Tandis que le gouvernement Lepep ne cesse de parler de « miracle économique », que certains ministres ne cessent de vanter leurs projets mirobolants, et malgré les grandes déclarations d’intention de certains autres ministres, une bonne partie de la population trouve que « L’Alliance lepep pe fane apre seulement un an. » Pourquoi ?
Je me suis posé la question qui suit : pourquoi la lune de miel entre le gouvernement Lepep et le pep semble avoir pris fin en l’espace d’une année ?

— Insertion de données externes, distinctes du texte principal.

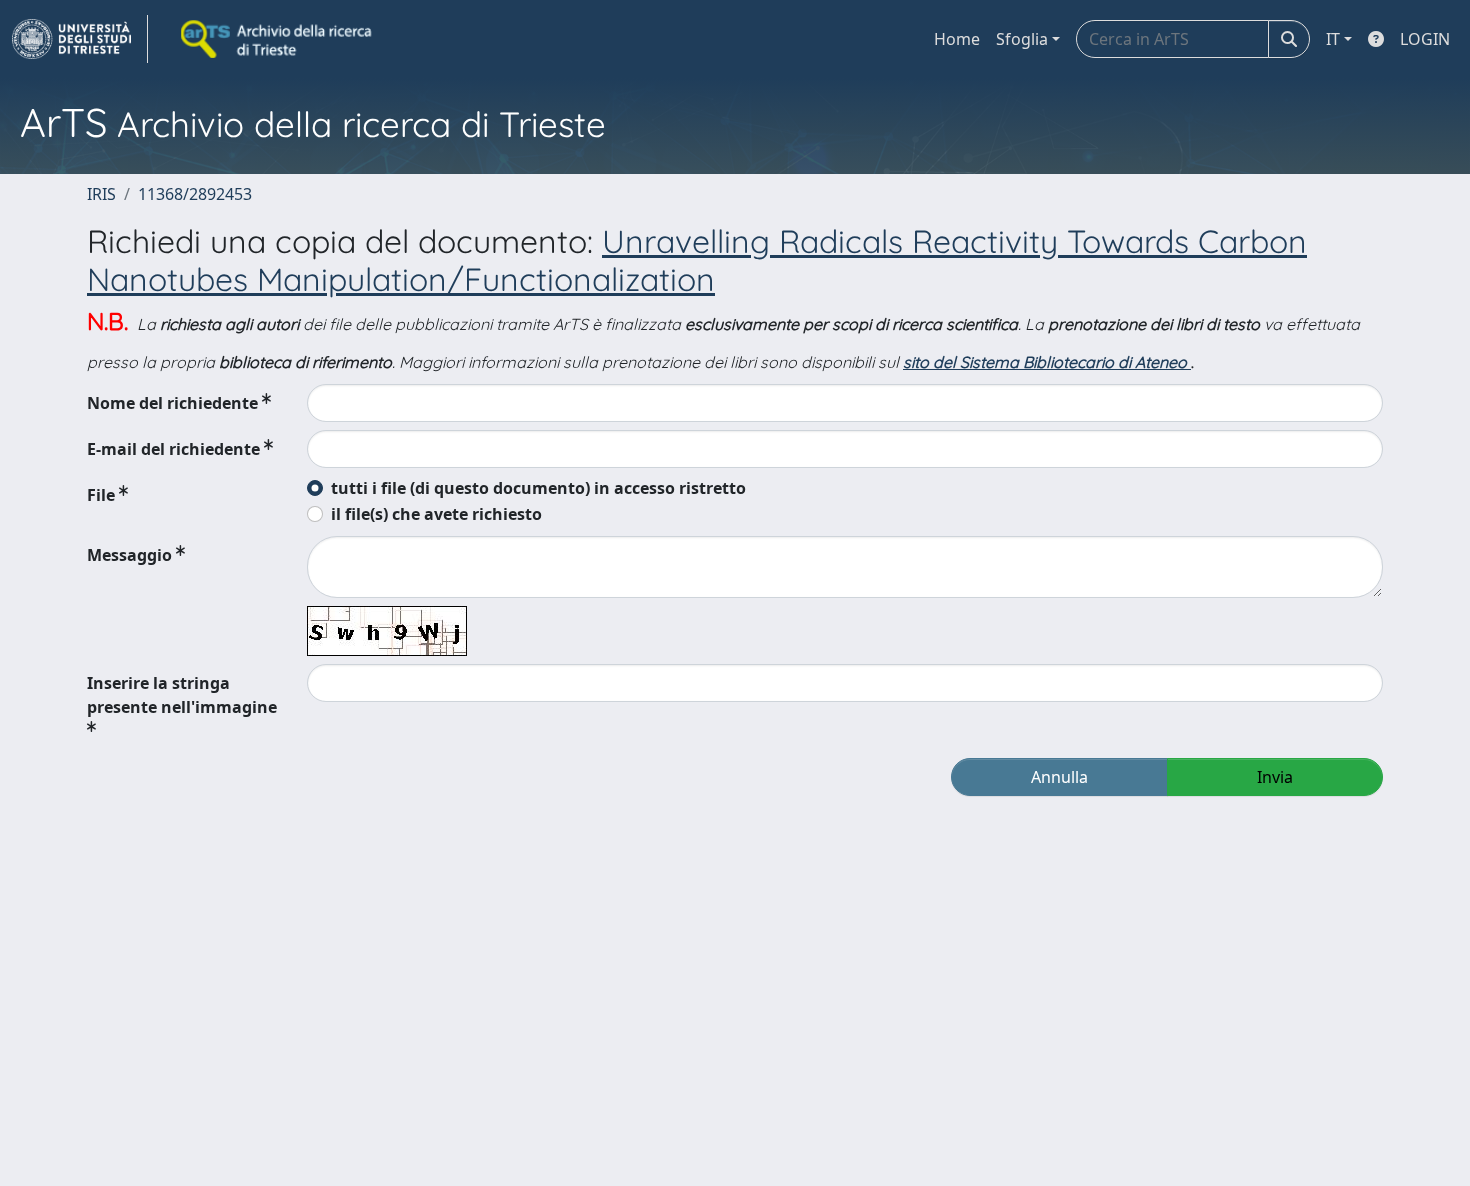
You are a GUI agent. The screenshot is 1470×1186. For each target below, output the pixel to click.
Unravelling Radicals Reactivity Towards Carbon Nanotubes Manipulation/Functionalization (697, 260)
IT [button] (1333, 39)
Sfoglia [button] (1022, 39)
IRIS (101, 194)
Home (957, 39)
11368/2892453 (195, 194)
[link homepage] (80, 39)
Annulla (1059, 777)
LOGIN (1425, 39)
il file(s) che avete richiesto (436, 514)
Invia (1275, 777)
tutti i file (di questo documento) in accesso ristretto (538, 488)
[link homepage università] (278, 39)
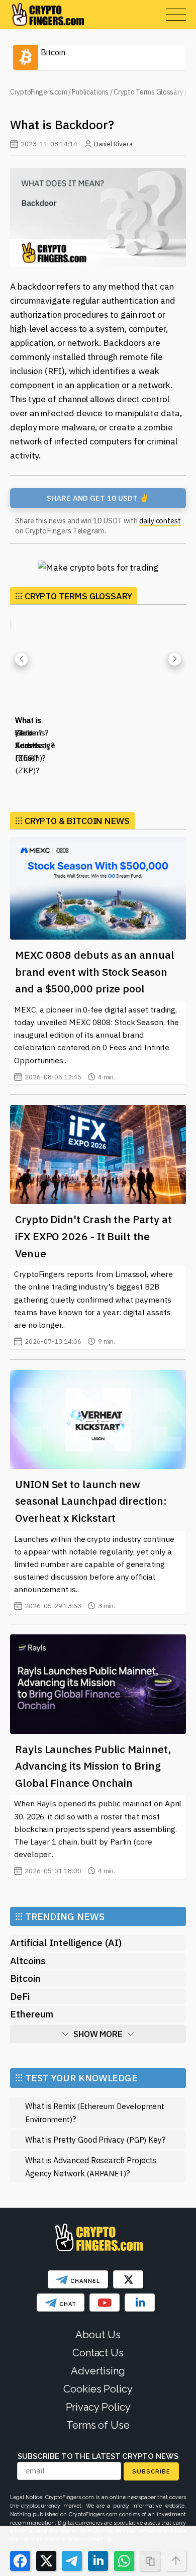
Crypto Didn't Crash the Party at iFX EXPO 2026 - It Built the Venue (93, 1236)
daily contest (160, 520)
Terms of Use (98, 2425)
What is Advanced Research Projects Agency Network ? (90, 2166)
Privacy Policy (98, 2407)
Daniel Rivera (113, 143)
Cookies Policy (98, 2389)
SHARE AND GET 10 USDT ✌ (98, 498)
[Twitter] (128, 2279)
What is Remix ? (94, 2112)
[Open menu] (176, 15)
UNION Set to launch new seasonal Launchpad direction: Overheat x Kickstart (91, 1501)
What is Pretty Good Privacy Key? (95, 2139)
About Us (97, 2335)
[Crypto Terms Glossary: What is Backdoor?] (98, 217)
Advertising (98, 2371)
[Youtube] (104, 2302)
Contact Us (98, 2353)
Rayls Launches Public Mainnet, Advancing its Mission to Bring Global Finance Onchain (93, 1766)
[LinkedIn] (140, 2302)
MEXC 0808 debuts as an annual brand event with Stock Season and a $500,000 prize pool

Ce serait peut-être faire preuve de mauvaise foi ou d’une malhonnêteté intellectuelle à ne pas reconnaître certaines mesures prises par le nouveau gouvernement, depuis décembre 2014, pour arrêter une hémorragie gangreneuse de la société mauricienne et stopper l’obsession démagogique pour la création d’une deuxième République. Cependant, pour expliquer la grande frustration et le désappointement de ce peuple dit ‘admirab’, je me permettrais de référer nos dirigeants politiques à une rubrique qui paraissait dans le journal du matin ‘Action’, dans les années 50. Je cite : « Les Petites Misères du Grand Public. »
On dit aussi, assez souvent, « Experience is the best teacher. » Puisque j’en ai fait l’expérience personnellement, j’aimerais à la fin de cette année 2015 partager avec mes concitoyens mauriciens, quelques-unes de ces misères.
Actuellement, on parle d’une hécatombe sur la route de Beaux-Songes, tout le pays est plongé dans la tristesse. Une ONG mène campagne contre l’alcool au volant. C’est très bien ! Mais ce qui tue le plus sur nos routes, indiscutablement, c’est la vitesse. En Australie où les routes sont grandes et spacieuses, on roule à 40, 50, 60, 80 km. Même sur les autoroutes, la limitation de vitesse est à 100km au maximum, alors qu’à Maurice on peut rouler à 110 km/h.